Again in the torrefaction business, by shortening the collection radius of biomass from 50 kilometers to 4 kilometers and switching from big machines to carts or tractors, a 40% reduction in cost is the basis of what can become a huge business.
It scales well beyond the village. When people move from $2 a day to $3 or 4, they become consumers; that makes a huge impact on the global economy.
They start to pay taxes, they have smaller families. Raising the income level of farmers has been proven to raise the economies of entire countries, like China, South Korea and Taiwan.
5. Think huge, and don’t be a victim of your emotions
Paul’s rule is that a business has to have the potential to reach 100 million people and generate at least $10 billion in sales in order to be worthwhile. Seeing that potential will make it real.
While passion and empathy draw people to help others they are anything but the secret to success. Hard-headed business strategy will go much further to change lives. Caring deeply about helping people should spur pragmatism, not romanticism.
There are practical lessons here for all involved: Don’t fall in love with your altruism when you don’t have a sustainable solution to poverty, and don’t fall in love with your new business idea unless it can really impact the world.
1From Paul’s upcoming book: “the poor countries that comprise the Global South generate $12 trillion, or nearly one-fifth (18 percent) of the world’s total economic output. And every year, according to the Financial Times, approximately $1 trillion more is invested in emerging economies (including the four biggest ones).”
This blog first appeared on School of Visual Arts Design for Social Innovation blog and is reproduced with permission.
3 Responses
All these points are very valid – It is a matter of treating Base of the Pyramid populations as any other target market; we need to understand what their needs and incentives are. There is a lot of opportunity here – if we understand the operating country’s enabling environment and use market based approaches, sustainable economic development can happen.

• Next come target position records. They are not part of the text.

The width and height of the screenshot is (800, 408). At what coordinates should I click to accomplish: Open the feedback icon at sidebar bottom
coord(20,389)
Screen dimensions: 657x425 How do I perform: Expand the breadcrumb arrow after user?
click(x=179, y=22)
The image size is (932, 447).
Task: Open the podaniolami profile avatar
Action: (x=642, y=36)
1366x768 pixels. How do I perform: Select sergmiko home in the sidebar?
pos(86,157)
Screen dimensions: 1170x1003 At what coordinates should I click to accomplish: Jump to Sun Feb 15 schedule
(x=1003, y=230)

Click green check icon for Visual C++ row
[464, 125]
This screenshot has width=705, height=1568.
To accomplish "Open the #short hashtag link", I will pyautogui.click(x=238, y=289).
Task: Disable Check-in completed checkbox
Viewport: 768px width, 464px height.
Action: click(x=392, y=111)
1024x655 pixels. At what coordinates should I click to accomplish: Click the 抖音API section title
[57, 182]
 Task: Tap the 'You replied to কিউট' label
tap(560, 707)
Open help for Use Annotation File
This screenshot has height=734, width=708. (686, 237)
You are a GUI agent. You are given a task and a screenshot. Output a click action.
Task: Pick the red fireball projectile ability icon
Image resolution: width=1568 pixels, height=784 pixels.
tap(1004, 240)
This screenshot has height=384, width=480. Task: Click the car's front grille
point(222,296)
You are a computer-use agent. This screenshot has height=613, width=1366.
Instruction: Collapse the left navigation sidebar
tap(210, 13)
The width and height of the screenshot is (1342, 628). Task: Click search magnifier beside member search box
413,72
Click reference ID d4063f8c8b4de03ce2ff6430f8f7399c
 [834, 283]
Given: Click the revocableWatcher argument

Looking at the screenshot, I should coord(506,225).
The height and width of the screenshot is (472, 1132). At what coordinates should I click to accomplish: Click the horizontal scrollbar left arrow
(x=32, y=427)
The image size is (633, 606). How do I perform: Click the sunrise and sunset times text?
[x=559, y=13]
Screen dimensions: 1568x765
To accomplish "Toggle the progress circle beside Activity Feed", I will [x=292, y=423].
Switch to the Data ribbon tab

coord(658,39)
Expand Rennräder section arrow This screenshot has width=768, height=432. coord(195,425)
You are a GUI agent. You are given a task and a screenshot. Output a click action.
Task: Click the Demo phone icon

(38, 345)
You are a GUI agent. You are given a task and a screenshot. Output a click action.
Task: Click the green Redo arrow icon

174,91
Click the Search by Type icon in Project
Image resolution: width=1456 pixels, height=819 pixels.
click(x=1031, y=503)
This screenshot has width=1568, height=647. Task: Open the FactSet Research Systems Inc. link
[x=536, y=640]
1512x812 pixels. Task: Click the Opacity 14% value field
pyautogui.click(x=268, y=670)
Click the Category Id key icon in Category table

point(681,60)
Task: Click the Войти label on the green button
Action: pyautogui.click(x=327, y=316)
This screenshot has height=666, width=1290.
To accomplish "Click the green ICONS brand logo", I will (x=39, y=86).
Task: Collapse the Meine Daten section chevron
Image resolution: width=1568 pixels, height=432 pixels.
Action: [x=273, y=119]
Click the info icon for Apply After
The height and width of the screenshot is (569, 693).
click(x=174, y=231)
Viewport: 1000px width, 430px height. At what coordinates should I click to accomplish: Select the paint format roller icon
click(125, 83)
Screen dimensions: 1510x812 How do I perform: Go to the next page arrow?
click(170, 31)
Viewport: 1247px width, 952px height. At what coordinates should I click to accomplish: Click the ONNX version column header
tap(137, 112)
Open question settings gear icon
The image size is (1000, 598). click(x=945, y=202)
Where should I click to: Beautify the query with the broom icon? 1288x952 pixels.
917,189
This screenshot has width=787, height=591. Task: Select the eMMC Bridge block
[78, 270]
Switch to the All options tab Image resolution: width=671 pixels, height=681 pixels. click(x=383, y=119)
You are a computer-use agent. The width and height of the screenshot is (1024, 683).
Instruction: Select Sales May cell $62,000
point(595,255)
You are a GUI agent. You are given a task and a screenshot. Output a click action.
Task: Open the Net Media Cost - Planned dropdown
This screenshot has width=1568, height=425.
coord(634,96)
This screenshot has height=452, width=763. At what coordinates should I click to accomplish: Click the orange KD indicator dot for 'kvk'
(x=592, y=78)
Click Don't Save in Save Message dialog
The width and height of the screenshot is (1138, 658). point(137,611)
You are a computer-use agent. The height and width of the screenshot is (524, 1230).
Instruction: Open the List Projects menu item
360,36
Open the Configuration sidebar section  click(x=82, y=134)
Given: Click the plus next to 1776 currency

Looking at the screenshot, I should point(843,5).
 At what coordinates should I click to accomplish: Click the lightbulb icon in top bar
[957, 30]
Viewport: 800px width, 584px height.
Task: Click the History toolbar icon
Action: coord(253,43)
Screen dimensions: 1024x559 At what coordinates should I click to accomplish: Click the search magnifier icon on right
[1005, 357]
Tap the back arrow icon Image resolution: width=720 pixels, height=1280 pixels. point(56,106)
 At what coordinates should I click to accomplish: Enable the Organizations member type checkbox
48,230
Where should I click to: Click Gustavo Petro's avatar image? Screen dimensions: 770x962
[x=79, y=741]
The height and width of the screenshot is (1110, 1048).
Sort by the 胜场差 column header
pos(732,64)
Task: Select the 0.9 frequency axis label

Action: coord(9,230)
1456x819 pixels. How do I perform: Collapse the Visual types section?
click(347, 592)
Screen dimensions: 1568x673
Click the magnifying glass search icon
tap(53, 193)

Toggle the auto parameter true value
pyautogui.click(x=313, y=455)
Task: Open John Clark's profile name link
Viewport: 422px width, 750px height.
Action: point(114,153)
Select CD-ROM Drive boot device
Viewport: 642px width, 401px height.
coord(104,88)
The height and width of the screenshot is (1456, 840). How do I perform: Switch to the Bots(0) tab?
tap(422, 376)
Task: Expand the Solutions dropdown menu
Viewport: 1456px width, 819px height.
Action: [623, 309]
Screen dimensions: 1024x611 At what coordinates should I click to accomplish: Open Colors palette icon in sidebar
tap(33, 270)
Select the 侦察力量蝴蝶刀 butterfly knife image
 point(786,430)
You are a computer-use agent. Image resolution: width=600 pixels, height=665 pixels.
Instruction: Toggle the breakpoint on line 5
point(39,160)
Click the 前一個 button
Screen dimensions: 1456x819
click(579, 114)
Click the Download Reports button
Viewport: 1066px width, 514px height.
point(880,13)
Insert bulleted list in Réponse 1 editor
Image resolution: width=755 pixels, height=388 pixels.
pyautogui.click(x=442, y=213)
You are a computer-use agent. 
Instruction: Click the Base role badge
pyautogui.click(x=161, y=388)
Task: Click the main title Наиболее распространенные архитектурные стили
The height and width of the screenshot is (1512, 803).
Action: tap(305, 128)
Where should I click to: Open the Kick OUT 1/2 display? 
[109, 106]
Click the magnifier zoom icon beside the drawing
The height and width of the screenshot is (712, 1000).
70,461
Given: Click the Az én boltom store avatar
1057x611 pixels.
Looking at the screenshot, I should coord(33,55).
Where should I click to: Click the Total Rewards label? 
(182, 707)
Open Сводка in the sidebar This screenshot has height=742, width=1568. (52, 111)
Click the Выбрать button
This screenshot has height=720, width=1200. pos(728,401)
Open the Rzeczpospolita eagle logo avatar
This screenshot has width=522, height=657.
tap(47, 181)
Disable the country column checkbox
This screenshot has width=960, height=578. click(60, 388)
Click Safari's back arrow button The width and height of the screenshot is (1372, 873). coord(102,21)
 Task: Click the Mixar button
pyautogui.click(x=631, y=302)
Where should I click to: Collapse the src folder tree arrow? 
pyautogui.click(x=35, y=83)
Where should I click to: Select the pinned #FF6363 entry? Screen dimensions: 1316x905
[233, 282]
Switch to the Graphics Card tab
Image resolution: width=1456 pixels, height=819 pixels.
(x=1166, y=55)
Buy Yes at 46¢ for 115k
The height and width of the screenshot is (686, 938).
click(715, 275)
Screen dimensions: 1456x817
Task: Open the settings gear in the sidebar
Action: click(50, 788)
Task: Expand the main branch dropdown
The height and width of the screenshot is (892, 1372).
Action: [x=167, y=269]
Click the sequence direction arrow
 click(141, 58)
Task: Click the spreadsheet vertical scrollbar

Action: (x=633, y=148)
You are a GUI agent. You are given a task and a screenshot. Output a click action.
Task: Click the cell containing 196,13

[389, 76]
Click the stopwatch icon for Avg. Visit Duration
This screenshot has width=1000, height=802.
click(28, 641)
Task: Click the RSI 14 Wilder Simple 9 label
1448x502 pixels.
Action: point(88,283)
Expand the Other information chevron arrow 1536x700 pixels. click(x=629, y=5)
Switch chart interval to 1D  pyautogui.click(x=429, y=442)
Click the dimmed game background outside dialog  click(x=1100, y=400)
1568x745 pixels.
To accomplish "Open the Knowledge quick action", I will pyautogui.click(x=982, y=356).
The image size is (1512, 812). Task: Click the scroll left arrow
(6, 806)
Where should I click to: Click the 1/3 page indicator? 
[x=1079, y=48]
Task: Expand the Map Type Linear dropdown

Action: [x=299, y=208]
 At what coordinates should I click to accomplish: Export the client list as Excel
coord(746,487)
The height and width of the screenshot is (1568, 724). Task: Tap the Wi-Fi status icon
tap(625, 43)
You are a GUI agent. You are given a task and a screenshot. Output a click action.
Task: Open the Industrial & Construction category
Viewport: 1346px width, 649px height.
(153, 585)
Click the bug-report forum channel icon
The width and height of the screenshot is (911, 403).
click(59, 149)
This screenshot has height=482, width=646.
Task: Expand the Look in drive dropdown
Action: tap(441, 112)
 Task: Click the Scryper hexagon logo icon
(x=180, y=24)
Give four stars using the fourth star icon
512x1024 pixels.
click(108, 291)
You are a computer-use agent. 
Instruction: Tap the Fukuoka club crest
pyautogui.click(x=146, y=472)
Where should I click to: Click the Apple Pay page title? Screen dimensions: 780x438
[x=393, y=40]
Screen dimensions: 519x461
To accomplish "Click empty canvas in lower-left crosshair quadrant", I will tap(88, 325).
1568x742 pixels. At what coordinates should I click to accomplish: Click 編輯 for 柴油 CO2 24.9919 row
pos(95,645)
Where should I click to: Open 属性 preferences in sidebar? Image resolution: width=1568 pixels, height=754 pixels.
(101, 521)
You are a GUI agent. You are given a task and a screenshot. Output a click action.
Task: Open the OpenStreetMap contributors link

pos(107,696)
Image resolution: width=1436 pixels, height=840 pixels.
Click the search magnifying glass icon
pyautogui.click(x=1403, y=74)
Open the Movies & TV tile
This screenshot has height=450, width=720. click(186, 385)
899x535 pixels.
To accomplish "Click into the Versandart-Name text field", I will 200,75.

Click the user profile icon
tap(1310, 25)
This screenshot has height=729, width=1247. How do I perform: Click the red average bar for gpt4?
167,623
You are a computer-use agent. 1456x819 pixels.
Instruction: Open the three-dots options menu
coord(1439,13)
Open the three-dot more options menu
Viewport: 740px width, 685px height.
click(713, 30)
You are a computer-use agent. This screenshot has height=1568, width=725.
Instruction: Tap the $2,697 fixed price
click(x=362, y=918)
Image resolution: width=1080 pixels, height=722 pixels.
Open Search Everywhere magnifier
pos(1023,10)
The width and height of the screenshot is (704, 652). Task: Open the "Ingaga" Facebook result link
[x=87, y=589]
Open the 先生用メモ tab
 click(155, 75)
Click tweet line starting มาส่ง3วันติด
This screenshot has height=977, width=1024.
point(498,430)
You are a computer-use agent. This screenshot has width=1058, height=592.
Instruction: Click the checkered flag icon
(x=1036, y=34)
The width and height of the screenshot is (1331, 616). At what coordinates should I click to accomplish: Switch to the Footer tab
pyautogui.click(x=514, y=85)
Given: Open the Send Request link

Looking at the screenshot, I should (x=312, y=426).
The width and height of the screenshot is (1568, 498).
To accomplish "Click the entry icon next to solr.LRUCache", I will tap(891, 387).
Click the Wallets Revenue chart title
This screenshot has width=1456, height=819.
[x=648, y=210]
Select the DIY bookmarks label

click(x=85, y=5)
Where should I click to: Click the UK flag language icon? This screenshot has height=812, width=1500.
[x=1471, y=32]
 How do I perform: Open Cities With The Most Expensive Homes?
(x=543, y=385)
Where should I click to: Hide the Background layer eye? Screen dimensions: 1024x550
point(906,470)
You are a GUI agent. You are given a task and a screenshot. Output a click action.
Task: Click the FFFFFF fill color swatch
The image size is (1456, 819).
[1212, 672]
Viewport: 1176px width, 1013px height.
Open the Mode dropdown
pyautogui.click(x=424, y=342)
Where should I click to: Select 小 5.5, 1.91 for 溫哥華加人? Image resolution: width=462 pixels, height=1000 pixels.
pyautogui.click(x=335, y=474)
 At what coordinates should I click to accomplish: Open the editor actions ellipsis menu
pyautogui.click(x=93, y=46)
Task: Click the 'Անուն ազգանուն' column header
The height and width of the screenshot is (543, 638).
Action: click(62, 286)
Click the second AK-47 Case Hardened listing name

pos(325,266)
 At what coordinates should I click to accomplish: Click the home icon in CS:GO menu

Am a BIG time fan of Paul’s way of eradicating poverty and I remember clearly in his book “Out of Poverty:What works when traditional approaches fail?” He says something critical….”What you can do to end poverty is to stop pitying poor people and for the poor people themselves to end their own poverty,they must have hope!” There is a place he suggest too that they must be willing to invest their own money too. Polak is my mentor and am even thinking of starting a center in the future here in Kenya in honor of this man who thinks like me.
I completely agree with Paul. But allow me to add that I personally do not like the title of this post which starts with Forget poverty….
I would prefer : Do not forget poverty. Let’s talk about business.
That is because nearly half of humanity is affected by it. Of course the content is evident and well intentioned.